Researchers show that different Web programming interfaces can be combined to cloak online activity.
August 7, 2012

Computer scientists have shown that the functionality many websites expose to developers—to let them build powerful Web applications—can also be combined in potentially nefarious ways.

A team from the University of California, San Diego, used application programming interfaces (APIs) from Google and Facebook to create a system that would let a person browse the Web in anonymity. The researchers, who will present the work at this week’s Usenix Security Conference in Bellevue, Washington, say such a service could potentially allow cyber crooks to cover their tracks.

“Our intention is to make the services acknowledge this problem,” says Jiaqi Zhang, a PhD student in computer science at UCSD and a member of the team. “We hope that when they see our work, they will try to do something to defend their services so that they will not suffer from this and others won’t suffer from this.”
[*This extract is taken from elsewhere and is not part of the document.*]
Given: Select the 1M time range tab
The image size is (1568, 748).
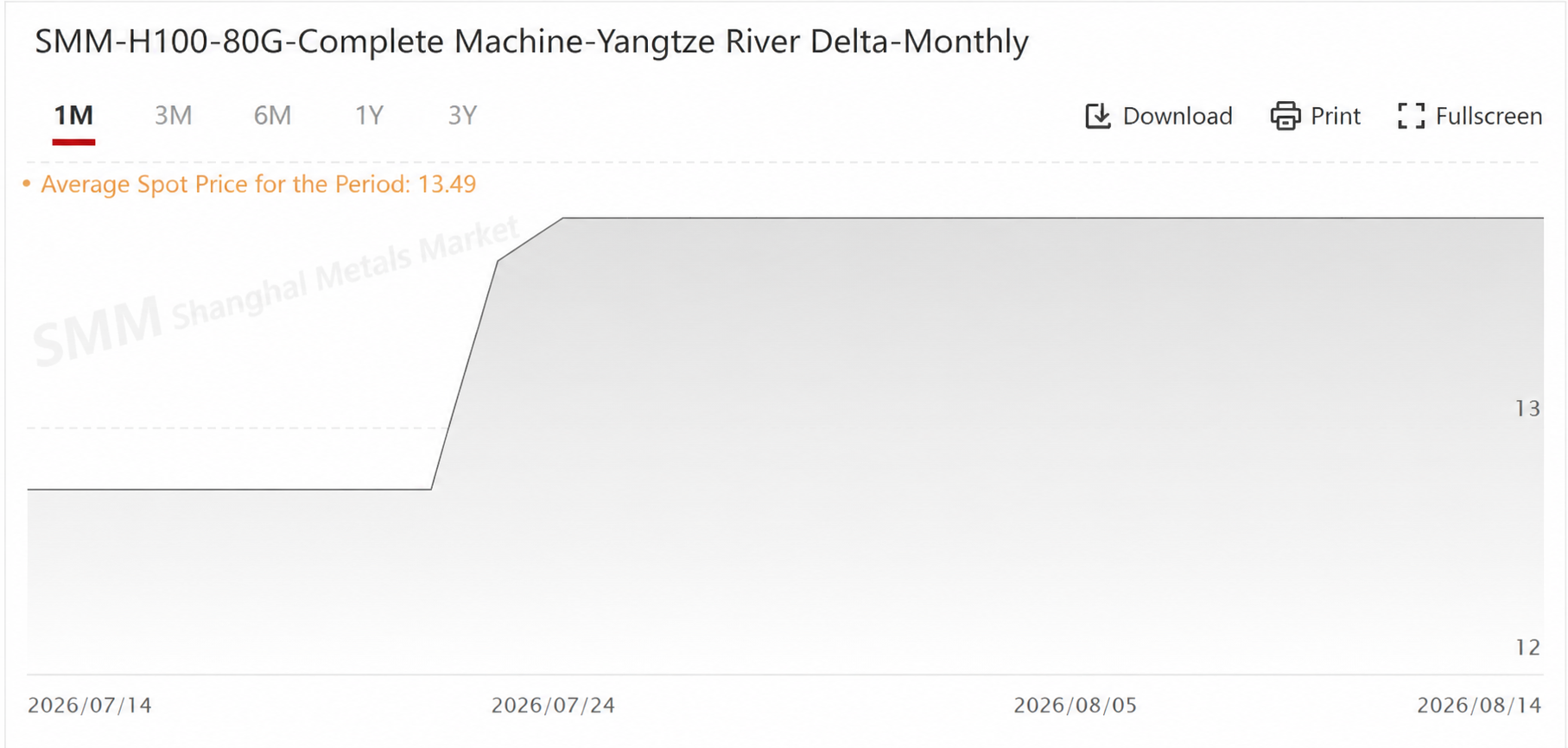Looking at the screenshot, I should coord(73,116).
Other researchers have shown how an API can be used in unintended ways, for example to turn a Gmail account into an online hard drive. But the UCSD researchers are the first to combine multiple services in this way.
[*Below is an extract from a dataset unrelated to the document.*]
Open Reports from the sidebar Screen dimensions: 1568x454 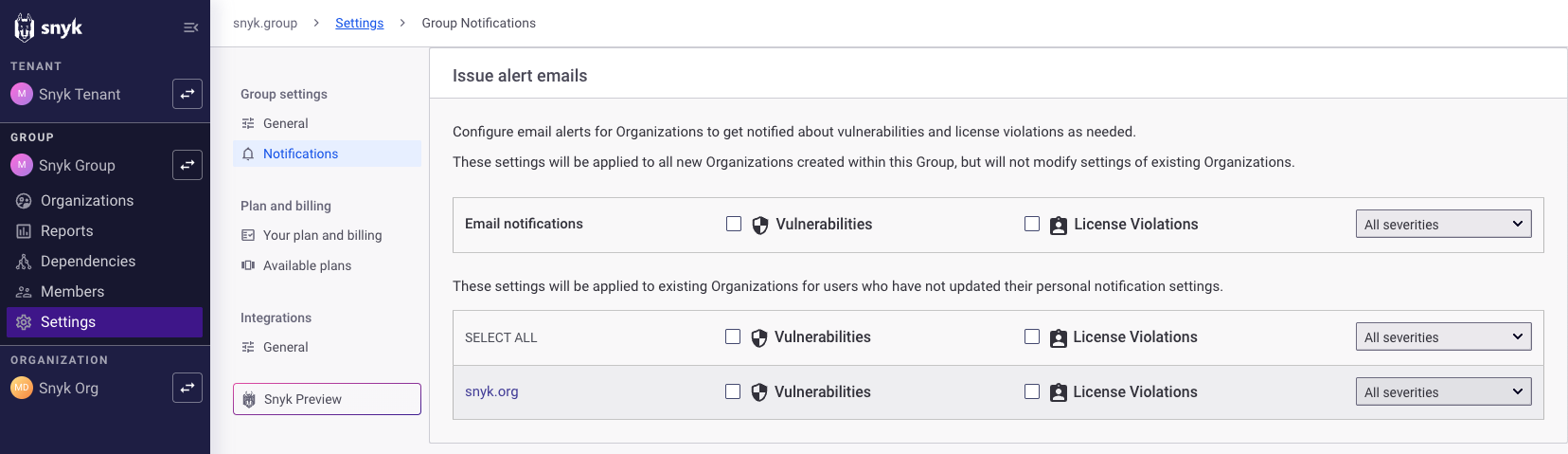point(66,231)
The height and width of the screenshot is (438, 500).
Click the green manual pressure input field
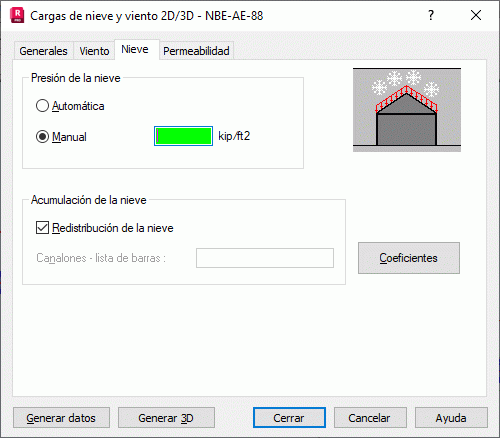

The researchers’ anonymizing service, called CloudProxy, uses Google services for storing Web content—four Google Docs accounts each containing 10 spreadsheets were used to cache ASCII data from websites. Non-ASCII content was stored using another Google service. They also used a Facebook Web service to format their Web requests correctly, and Google’s URL shortening service to create requests that could easily be fed into the other Web services.

The researchers tested the service by loading a variety of content from various websites and then using a network capture program, WireShark, to confirm that no identifying information could be gleaned from the requests.

Mike Geide, senior security researcher for Web-security provider Zscaler, says the technique could be particularly pernicious because many Web security technologies depend on identifying bad websites and blocking them. No one would block traffic from Google or Facebook, he notes.

“What you are asking for at the end of the day is to determine the intent of the activity,” he says. “Google has to talk to Facebook, because that is how the Web works. So how do you determine the intent of those requests?”

Granting Internet users anonymity is only one possible scenario. UCSD’s Zhang adds that Google, Facebook, and other Web services could greatly amplify the impact of an attack, perhaps helping to knock a target website or computer server offline in a denial-of-service attack. “Google has a lot of resources and bandwidth, so if a hacker can use a Google service, they don’t have to build a zombie network, they can just use Google to do a denial-of-service attack,” Zhang says.

However, Mark O’Neill, chief technology officer of cloud-security provider Vordel, says Web service providers should be able to put defenses in place to make their APIs harder to abuse. By looking at patterns of usage, he says, a service could detect users trying to exploit APIs in new ways.